THE PROBLEM:
Retype the records that come next, word for word.

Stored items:
= Beginning of Section =
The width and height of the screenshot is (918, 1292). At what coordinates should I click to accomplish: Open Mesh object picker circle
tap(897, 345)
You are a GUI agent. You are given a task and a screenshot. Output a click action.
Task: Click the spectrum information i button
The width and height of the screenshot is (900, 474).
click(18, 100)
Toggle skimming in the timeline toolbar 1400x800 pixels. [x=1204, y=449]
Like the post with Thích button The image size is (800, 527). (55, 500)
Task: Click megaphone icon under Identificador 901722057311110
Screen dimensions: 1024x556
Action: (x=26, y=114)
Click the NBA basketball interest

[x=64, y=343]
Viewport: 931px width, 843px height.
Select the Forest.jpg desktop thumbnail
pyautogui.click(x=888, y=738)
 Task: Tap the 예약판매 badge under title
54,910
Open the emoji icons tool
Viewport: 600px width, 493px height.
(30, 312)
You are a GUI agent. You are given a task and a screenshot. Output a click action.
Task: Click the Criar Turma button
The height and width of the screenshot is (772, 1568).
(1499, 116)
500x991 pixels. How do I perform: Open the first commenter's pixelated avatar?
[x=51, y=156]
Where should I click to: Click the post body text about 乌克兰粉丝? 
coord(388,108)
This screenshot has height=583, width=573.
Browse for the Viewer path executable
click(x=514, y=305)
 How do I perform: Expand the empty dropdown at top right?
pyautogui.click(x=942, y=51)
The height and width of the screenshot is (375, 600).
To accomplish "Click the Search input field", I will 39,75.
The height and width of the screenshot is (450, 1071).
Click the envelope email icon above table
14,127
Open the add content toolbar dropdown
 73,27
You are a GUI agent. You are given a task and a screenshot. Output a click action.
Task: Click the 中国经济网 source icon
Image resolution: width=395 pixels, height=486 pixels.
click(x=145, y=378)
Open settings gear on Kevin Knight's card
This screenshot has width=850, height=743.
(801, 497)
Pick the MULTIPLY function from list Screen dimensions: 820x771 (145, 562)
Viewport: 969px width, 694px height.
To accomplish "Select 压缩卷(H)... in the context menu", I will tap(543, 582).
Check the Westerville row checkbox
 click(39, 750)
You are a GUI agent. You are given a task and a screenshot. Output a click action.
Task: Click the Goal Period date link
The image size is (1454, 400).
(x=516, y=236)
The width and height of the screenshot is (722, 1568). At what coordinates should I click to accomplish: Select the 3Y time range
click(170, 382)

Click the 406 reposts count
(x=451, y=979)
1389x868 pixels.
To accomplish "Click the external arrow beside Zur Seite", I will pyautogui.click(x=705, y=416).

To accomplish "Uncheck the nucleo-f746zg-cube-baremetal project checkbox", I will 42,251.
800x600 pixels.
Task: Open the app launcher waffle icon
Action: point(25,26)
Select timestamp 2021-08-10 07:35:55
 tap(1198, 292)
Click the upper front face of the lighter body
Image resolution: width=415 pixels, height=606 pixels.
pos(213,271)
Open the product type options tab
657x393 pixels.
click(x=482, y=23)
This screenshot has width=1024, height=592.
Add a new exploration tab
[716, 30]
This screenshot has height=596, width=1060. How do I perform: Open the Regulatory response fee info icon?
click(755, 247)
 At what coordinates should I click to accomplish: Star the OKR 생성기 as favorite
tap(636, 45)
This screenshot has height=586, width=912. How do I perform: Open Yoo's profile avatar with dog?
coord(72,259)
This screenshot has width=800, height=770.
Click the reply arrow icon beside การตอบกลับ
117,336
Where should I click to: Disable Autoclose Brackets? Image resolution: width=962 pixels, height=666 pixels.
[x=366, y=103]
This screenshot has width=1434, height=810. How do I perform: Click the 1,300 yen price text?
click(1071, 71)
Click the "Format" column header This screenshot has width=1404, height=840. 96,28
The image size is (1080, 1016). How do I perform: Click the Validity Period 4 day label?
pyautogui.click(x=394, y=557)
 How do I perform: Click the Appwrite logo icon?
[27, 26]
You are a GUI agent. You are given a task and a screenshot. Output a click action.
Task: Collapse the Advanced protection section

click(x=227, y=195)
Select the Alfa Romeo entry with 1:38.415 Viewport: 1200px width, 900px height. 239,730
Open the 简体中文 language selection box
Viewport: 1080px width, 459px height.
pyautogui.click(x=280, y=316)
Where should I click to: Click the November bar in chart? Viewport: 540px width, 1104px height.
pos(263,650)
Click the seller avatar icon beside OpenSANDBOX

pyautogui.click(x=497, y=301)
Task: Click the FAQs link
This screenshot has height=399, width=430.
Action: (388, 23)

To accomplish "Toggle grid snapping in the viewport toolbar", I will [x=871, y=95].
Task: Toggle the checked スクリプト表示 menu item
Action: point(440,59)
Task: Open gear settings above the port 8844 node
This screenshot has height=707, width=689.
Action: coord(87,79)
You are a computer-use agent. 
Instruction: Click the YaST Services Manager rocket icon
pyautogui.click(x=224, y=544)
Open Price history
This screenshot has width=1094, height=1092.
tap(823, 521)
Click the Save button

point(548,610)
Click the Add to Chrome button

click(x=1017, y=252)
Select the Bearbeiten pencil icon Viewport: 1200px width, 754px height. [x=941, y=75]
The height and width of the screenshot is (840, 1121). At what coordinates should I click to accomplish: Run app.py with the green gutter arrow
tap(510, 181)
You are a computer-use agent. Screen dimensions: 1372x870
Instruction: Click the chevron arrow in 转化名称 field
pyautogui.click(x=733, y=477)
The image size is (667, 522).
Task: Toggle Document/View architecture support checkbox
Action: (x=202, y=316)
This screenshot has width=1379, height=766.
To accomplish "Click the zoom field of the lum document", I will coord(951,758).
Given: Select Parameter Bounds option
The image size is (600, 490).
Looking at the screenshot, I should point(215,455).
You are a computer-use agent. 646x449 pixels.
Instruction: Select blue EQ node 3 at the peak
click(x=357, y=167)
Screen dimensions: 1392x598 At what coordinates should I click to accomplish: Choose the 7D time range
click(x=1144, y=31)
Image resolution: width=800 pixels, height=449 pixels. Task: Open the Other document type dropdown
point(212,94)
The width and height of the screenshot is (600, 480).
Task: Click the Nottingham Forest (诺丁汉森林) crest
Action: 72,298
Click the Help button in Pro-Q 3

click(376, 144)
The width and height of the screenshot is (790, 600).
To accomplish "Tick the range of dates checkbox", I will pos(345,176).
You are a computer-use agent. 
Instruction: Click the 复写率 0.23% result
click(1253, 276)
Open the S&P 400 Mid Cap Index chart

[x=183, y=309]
= End of Section =
ANSWER SECTION:
The width and height of the screenshot is (918, 1292). At what coordinates should I click to accomplish: Open Mesh object picker circle
tap(897, 345)
You are a GUI agent. You are given a task and a screenshot. Output a click action.
Task: Click the spectrum information i button
The width and height of the screenshot is (900, 474).
click(18, 100)
Toggle skimming in the timeline toolbar 1400x800 pixels. [x=1204, y=449]
Like the post with Thích button The image size is (800, 527). (55, 500)
Task: Click megaphone icon under Identificador 901722057311110
Screen dimensions: 1024x556
Action: (x=26, y=114)
Click the NBA basketball interest

[x=64, y=343]
Viewport: 931px width, 843px height.
Select the Forest.jpg desktop thumbnail
pyautogui.click(x=888, y=738)
 Task: Tap the 예약판매 badge under title
54,910
Open the emoji icons tool
Viewport: 600px width, 493px height.
(30, 312)
You are a GUI agent. You are given a task and a screenshot. Output a click action.
Task: Click the Criar Turma button
The height and width of the screenshot is (772, 1568).
(1499, 116)
500x991 pixels. How do I perform: Open the first commenter's pixelated avatar?
[x=51, y=156]
Where should I click to: Click the post body text about 乌克兰粉丝? 
coord(388,108)
This screenshot has height=583, width=573.
Browse for the Viewer path executable
click(x=514, y=305)
 How do I perform: Expand the empty dropdown at top right?
pyautogui.click(x=942, y=51)
The height and width of the screenshot is (375, 600).
To accomplish "Click the Search input field", I will 39,75.
The height and width of the screenshot is (450, 1071).
Click the envelope email icon above table
14,127
Open the add content toolbar dropdown
 73,27
You are a GUI agent. You are given a task and a screenshot. Output a click action.
Task: Click the 中国经济网 source icon
Image resolution: width=395 pixels, height=486 pixels.
click(x=145, y=378)
Open settings gear on Kevin Knight's card
This screenshot has width=850, height=743.
(801, 497)
Pick the MULTIPLY function from list Screen dimensions: 820x771 (145, 562)
Viewport: 969px width, 694px height.
To accomplish "Select 压缩卷(H)... in the context menu", I will tap(543, 582).
Check the Westerville row checkbox
 click(39, 750)
You are a GUI agent. You are given a task and a screenshot. Output a click action.
Task: Click the Goal Period date link
The image size is (1454, 400).
(x=516, y=236)
The width and height of the screenshot is (722, 1568). At what coordinates should I click to accomplish: Select the 3Y time range
click(170, 382)

Click the 406 reposts count
(x=451, y=979)
1389x868 pixels.
To accomplish "Click the external arrow beside Zur Seite", I will pyautogui.click(x=705, y=416).

To accomplish "Uncheck the nucleo-f746zg-cube-baremetal project checkbox", I will 42,251.
800x600 pixels.
Task: Open the app launcher waffle icon
Action: point(25,26)
Select timestamp 2021-08-10 07:35:55
 tap(1198, 292)
Click the upper front face of the lighter body
Image resolution: width=415 pixels, height=606 pixels.
pos(213,271)
Open the product type options tab
657x393 pixels.
click(x=482, y=23)
This screenshot has width=1024, height=592.
Add a new exploration tab
[716, 30]
This screenshot has height=596, width=1060. How do I perform: Open the Regulatory response fee info icon?
click(755, 247)
 At what coordinates should I click to accomplish: Star the OKR 생성기 as favorite
tap(636, 45)
This screenshot has height=586, width=912. How do I perform: Open Yoo's profile avatar with dog?
coord(72,259)
This screenshot has width=800, height=770.
Click the reply arrow icon beside การตอบกลับ
117,336
Where should I click to: Disable Autoclose Brackets? Image resolution: width=962 pixels, height=666 pixels.
[x=366, y=103]
This screenshot has width=1434, height=810. How do I perform: Click the 1,300 yen price text?
click(1071, 71)
Click the "Format" column header This screenshot has width=1404, height=840. 96,28
The image size is (1080, 1016). How do I perform: Click the Validity Period 4 day label?
pyautogui.click(x=394, y=557)
 How do I perform: Click the Appwrite logo icon?
[27, 26]
You are a GUI agent. You are given a task and a screenshot. Output a click action.
Task: Collapse the Advanced protection section

click(x=227, y=195)
Select the Alfa Romeo entry with 1:38.415 Viewport: 1200px width, 900px height. 239,730
Open the 简体中文 language selection box
Viewport: 1080px width, 459px height.
pyautogui.click(x=280, y=316)
Where should I click to: Click the November bar in chart? Viewport: 540px width, 1104px height.
pos(263,650)
Click the seller avatar icon beside OpenSANDBOX

pyautogui.click(x=497, y=301)
Task: Click the FAQs link
This screenshot has height=399, width=430.
Action: (388, 23)

To accomplish "Toggle grid snapping in the viewport toolbar", I will [x=871, y=95].
Task: Toggle the checked スクリプト表示 menu item
Action: point(440,59)
Task: Open gear settings above the port 8844 node
This screenshot has height=707, width=689.
Action: coord(87,79)
You are a computer-use agent. 
Instruction: Click the YaST Services Manager rocket icon
pyautogui.click(x=224, y=544)
Open Price history
This screenshot has width=1094, height=1092.
tap(823, 521)
Click the Save button

point(548,610)
Click the Add to Chrome button

click(x=1017, y=252)
Select the Bearbeiten pencil icon Viewport: 1200px width, 754px height. [x=941, y=75]
The height and width of the screenshot is (840, 1121). At what coordinates should I click to accomplish: Run app.py with the green gutter arrow
tap(510, 181)
You are a computer-use agent. Screen dimensions: 1372x870
Instruction: Click the chevron arrow in 转化名称 field
pyautogui.click(x=733, y=477)
The image size is (667, 522).
Task: Toggle Document/View architecture support checkbox
Action: (x=202, y=316)
This screenshot has width=1379, height=766.
To accomplish "Click the zoom field of the lum document", I will coord(951,758).
Given: Select Parameter Bounds option
The image size is (600, 490).
Looking at the screenshot, I should point(215,455).
You are a computer-use agent. 646x449 pixels.
Instruction: Select blue EQ node 3 at the peak
click(x=357, y=167)
Screen dimensions: 1392x598 At what coordinates should I click to accomplish: Choose the 7D time range
click(x=1144, y=31)
Image resolution: width=800 pixels, height=449 pixels. Task: Open the Other document type dropdown
point(212,94)
The width and height of the screenshot is (600, 480).
Task: Click the Nottingham Forest (诺丁汉森林) crest
Action: 72,298
Click the Help button in Pro-Q 3

click(376, 144)
The width and height of the screenshot is (790, 600).
To accomplish "Tick the range of dates checkbox", I will pos(345,176).
You are a computer-use agent. 
Instruction: Click the 复写率 0.23% result
click(1253, 276)
Open the S&P 400 Mid Cap Index chart

[x=183, y=309]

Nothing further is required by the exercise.